Provided records:
════

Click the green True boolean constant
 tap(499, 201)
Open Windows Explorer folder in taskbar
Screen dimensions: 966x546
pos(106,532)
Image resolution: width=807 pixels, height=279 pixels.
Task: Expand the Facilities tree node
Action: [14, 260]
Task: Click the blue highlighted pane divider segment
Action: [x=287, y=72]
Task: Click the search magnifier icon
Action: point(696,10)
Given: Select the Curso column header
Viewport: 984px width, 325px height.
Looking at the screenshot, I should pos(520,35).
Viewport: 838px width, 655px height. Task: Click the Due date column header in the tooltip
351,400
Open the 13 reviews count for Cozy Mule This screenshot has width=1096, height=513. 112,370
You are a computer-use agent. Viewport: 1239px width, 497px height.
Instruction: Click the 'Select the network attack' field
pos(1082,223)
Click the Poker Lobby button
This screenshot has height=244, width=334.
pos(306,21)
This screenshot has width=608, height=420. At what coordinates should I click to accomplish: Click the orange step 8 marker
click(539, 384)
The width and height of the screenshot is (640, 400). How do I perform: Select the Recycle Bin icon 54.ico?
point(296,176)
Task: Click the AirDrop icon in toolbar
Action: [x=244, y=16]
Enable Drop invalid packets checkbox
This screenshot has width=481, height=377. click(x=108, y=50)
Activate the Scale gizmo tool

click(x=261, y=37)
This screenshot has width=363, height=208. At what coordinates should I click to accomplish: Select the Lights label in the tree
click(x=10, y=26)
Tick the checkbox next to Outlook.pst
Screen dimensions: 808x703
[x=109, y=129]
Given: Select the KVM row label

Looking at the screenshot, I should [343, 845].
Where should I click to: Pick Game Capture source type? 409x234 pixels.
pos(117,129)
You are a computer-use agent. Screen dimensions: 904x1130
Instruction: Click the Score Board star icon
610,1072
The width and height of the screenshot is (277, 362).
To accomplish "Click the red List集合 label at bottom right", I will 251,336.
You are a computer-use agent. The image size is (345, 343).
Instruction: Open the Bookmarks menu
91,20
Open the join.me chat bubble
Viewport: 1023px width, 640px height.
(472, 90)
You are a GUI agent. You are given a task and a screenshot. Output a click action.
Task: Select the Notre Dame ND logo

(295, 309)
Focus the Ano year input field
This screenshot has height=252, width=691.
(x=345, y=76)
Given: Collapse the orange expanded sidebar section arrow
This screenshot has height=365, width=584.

════

Exercise: Lines from the one containing "You are a computer-use agent. The" through the last line of the records, both included, are the only ones to print, each exactly as it is.

Output for this exercise:
You are a computer-use agent. The image size is (345, 343).
Instruction: Open the Bookmarks menu
91,20
Open the join.me chat bubble
Viewport: 1023px width, 640px height.
(472, 90)
You are a GUI agent. You are given a task and a screenshot. Output a click action.
Task: Select the Notre Dame ND logo

(295, 309)
Focus the Ano year input field
This screenshot has height=252, width=691.
(x=345, y=76)
Given: Collapse the orange expanded sidebar section arrow
This screenshot has height=365, width=584.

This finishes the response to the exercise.